> [TASK INSTRUCTIONS]: Reproduce the following data line by line, keeping every character unchanged.
_ _ _ _
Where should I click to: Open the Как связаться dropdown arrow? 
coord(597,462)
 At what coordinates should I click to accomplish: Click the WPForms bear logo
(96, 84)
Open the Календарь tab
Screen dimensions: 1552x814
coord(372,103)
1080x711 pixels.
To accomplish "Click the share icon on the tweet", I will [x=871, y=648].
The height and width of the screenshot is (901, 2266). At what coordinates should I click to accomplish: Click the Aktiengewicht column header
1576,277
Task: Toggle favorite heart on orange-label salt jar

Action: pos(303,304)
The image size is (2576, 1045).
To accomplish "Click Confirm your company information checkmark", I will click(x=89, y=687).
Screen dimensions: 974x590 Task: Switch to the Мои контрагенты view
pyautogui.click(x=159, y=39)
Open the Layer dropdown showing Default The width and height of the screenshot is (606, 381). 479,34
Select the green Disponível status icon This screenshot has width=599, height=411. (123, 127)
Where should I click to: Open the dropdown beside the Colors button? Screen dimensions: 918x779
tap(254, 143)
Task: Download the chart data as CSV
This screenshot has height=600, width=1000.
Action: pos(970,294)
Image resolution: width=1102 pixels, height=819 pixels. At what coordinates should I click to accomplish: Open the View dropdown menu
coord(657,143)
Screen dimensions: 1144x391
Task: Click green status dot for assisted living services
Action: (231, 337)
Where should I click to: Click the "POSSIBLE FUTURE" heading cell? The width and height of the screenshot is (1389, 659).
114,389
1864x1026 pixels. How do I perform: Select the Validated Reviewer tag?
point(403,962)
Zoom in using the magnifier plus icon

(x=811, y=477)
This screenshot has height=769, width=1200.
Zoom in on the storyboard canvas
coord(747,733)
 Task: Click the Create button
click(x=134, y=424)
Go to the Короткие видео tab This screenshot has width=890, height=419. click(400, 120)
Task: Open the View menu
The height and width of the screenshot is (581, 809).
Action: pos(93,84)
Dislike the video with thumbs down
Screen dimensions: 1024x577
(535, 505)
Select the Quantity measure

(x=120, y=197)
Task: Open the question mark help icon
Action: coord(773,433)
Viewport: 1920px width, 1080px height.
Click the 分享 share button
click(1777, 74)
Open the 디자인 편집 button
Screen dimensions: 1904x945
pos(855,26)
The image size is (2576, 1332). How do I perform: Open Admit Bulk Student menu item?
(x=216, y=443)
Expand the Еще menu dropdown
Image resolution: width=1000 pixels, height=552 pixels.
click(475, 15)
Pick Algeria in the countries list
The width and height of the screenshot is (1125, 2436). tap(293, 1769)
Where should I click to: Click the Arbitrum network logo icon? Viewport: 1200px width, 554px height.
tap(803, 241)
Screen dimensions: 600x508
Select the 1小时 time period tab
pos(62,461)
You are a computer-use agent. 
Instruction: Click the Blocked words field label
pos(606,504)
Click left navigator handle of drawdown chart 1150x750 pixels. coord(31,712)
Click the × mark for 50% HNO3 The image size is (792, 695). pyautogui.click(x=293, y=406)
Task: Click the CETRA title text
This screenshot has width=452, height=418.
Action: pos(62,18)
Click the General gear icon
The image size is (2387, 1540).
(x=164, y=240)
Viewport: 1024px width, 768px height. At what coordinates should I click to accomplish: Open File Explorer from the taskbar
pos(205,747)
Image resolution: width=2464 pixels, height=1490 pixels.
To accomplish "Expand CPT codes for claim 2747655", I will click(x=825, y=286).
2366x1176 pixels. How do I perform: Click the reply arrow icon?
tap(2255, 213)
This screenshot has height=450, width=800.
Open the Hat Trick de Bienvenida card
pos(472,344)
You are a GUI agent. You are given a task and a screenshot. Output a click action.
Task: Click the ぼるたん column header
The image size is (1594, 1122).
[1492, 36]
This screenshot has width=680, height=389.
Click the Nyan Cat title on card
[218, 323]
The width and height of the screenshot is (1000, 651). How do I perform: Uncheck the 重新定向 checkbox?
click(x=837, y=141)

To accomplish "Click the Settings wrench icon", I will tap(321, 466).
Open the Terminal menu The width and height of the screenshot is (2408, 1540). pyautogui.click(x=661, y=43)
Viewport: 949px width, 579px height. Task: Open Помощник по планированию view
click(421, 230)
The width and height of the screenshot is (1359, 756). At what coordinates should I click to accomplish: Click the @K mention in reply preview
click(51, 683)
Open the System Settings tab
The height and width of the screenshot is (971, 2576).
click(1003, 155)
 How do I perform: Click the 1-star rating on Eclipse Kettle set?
_ _ _ _
> [WORKED SOLUTION]:
Where should I click to: Open the Как связаться dropdown arrow? 
coord(597,462)
 At what coordinates should I click to accomplish: Click the WPForms bear logo
(96, 84)
Open the Календарь tab
Screen dimensions: 1552x814
coord(372,103)
1080x711 pixels.
To accomplish "Click the share icon on the tweet", I will [x=871, y=648].
The height and width of the screenshot is (901, 2266). At what coordinates should I click to accomplish: Click the Aktiengewicht column header
1576,277
Task: Toggle favorite heart on orange-label salt jar

Action: pos(303,304)
The image size is (2576, 1045).
To accomplish "Click Confirm your company information checkmark", I will click(x=89, y=687).
Screen dimensions: 974x590 Task: Switch to the Мои контрагенты view
pyautogui.click(x=159, y=39)
Open the Layer dropdown showing Default The width and height of the screenshot is (606, 381). 479,34
Select the green Disponível status icon This screenshot has width=599, height=411. (123, 127)
Where should I click to: Open the dropdown beside the Colors button? Screen dimensions: 918x779
tap(254, 143)
Task: Download the chart data as CSV
This screenshot has height=600, width=1000.
Action: pos(970,294)
Image resolution: width=1102 pixels, height=819 pixels. At what coordinates should I click to accomplish: Open the View dropdown menu
coord(657,143)
Screen dimensions: 1144x391
Task: Click green status dot for assisted living services
Action: (231, 337)
Where should I click to: Click the "POSSIBLE FUTURE" heading cell? The width and height of the screenshot is (1389, 659).
114,389
1864x1026 pixels. How do I perform: Select the Validated Reviewer tag?
point(403,962)
Zoom in using the magnifier plus icon

(x=811, y=477)
This screenshot has height=769, width=1200.
Zoom in on the storyboard canvas
coord(747,733)
 Task: Click the Create button
click(x=134, y=424)
Go to the Короткие видео tab This screenshot has width=890, height=419. click(400, 120)
Task: Open the View menu
The height and width of the screenshot is (581, 809).
Action: pos(93,84)
Dislike the video with thumbs down
Screen dimensions: 1024x577
(535, 505)
Select the Quantity measure

(x=120, y=197)
Task: Open the question mark help icon
Action: coord(773,433)
Viewport: 1920px width, 1080px height.
Click the 分享 share button
click(1777, 74)
Open the 디자인 편집 button
Screen dimensions: 1904x945
pos(855,26)
The image size is (2576, 1332). How do I perform: Open Admit Bulk Student menu item?
(x=216, y=443)
Expand the Еще menu dropdown
Image resolution: width=1000 pixels, height=552 pixels.
click(475, 15)
Pick Algeria in the countries list
The width and height of the screenshot is (1125, 2436). tap(293, 1769)
Where should I click to: Click the Arbitrum network logo icon? Viewport: 1200px width, 554px height.
tap(803, 241)
Screen dimensions: 600x508
Select the 1小时 time period tab
pos(62,461)
You are a computer-use agent. 
Instruction: Click the Blocked words field label
pos(606,504)
Click left navigator handle of drawdown chart 1150x750 pixels. coord(31,712)
Click the × mark for 50% HNO3 The image size is (792, 695). pyautogui.click(x=293, y=406)
Task: Click the CETRA title text
This screenshot has width=452, height=418.
Action: pos(62,18)
Click the General gear icon
The image size is (2387, 1540).
(x=164, y=240)
Viewport: 1024px width, 768px height. At what coordinates should I click to accomplish: Open File Explorer from the taskbar
pos(205,747)
Image resolution: width=2464 pixels, height=1490 pixels.
To accomplish "Expand CPT codes for claim 2747655", I will click(x=825, y=286).
2366x1176 pixels. How do I perform: Click the reply arrow icon?
tap(2255, 213)
This screenshot has height=450, width=800.
Open the Hat Trick de Bienvenida card
pos(472,344)
You are a GUI agent. You are given a task and a screenshot. Output a click action.
Task: Click the ぼるたん column header
The image size is (1594, 1122).
[1492, 36]
This screenshot has width=680, height=389.
Click the Nyan Cat title on card
[218, 323]
The width and height of the screenshot is (1000, 651). How do I perform: Uncheck the 重新定向 checkbox?
click(x=837, y=141)

To accomplish "Click the Settings wrench icon", I will tap(321, 466).
Open the Terminal menu The width and height of the screenshot is (2408, 1540). pyautogui.click(x=661, y=43)
Viewport: 949px width, 579px height. Task: Open Помощник по планированию view
click(421, 230)
The width and height of the screenshot is (1359, 756). At what coordinates should I click to accomplish: Click the @K mention in reply preview
click(51, 683)
Open the System Settings tab
The height and width of the screenshot is (971, 2576).
click(1003, 155)
 How do I perform: Click the 1-star rating on Eclipse Kettle set?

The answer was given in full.